Norwegian military officer, journalist and businessman

Johan Didrik Schlömer Beichmann KBE (30 May 1886 - 10 February 1966) was a Norwegian military officer, journalist and businessman. A resistance pioneer during the German occupation of Norway, he fled to London and eventually served as head commander of the Norwegian Army-in-exile.

==Personal life==
Beichmann was born in Kristiania, the son of judge and civil servant Frederik Beichmann, and writer Edle Hartmann. He was married three times, first to Eva Jacobsen, second to Mona Smith, and third time to Anne Sophie Amalie Troughton.

==Career==
Beichmann graduated as military officer from the Norwegian Military Academy in 1907. He studied electrical engineering at the Technische Universität Darmstadt (1908–1908), and graduated from the Norwegian Military College in 1911.

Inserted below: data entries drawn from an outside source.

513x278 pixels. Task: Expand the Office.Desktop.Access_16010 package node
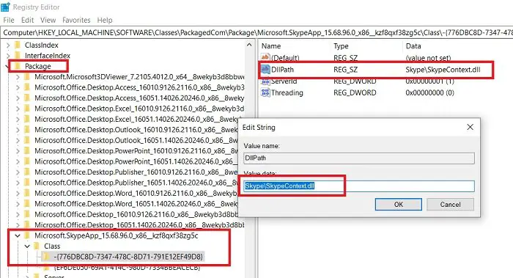tap(18, 87)
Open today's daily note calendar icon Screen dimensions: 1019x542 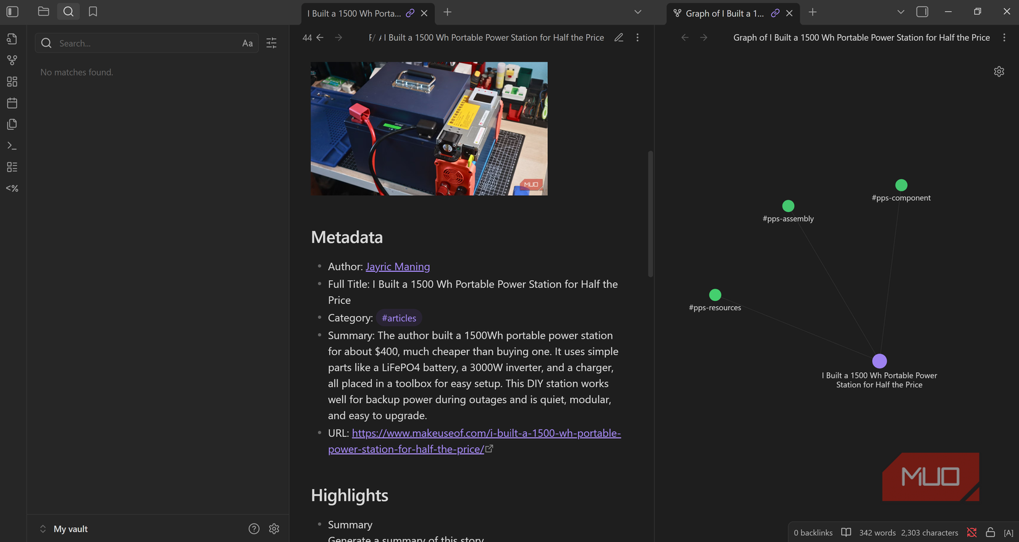12,103
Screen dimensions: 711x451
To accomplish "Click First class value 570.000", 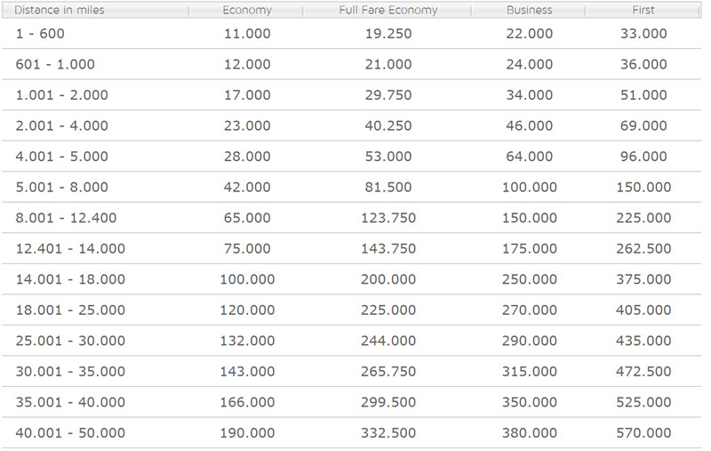I will pos(643,433).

He worked as journalist for the newspaper Tidens Tegn from 1911 to 1912. From 1912 to 1917 he headed Infantry Regiment 16, and was also periodically assigned as topographer for the Norwegian Mapping and Cadastre Authority. From 1918 to 1923 he was again journalist for Tidens Tegn, and eventually manager for the newspaper from 1923 to 1933.

He was promoted major in 1933, and in 1934 to lieutenant colonel and commander of the Alta Battalion.

Beichmann was a resistance pioneer during the German occupation of Norway. In 1941 he was in command of local so-called "fighting groups", which eventually developed to become part of the resistance organization Milorg. He had to flee from Norway in the autumn of 1941, and eventually reached London. From 1942 to 1945 he served as head of the Norwegian Hærens overkommando in London, with the rank of major general.

His war decorations include the Norwegian War Medal, Defence Medal 1940–1945, and Haakon VII 70th Anniversary Medal, and he was decorated Knight Commander of the Order of the British Empire.

He died in Oslo on 10 February 1966.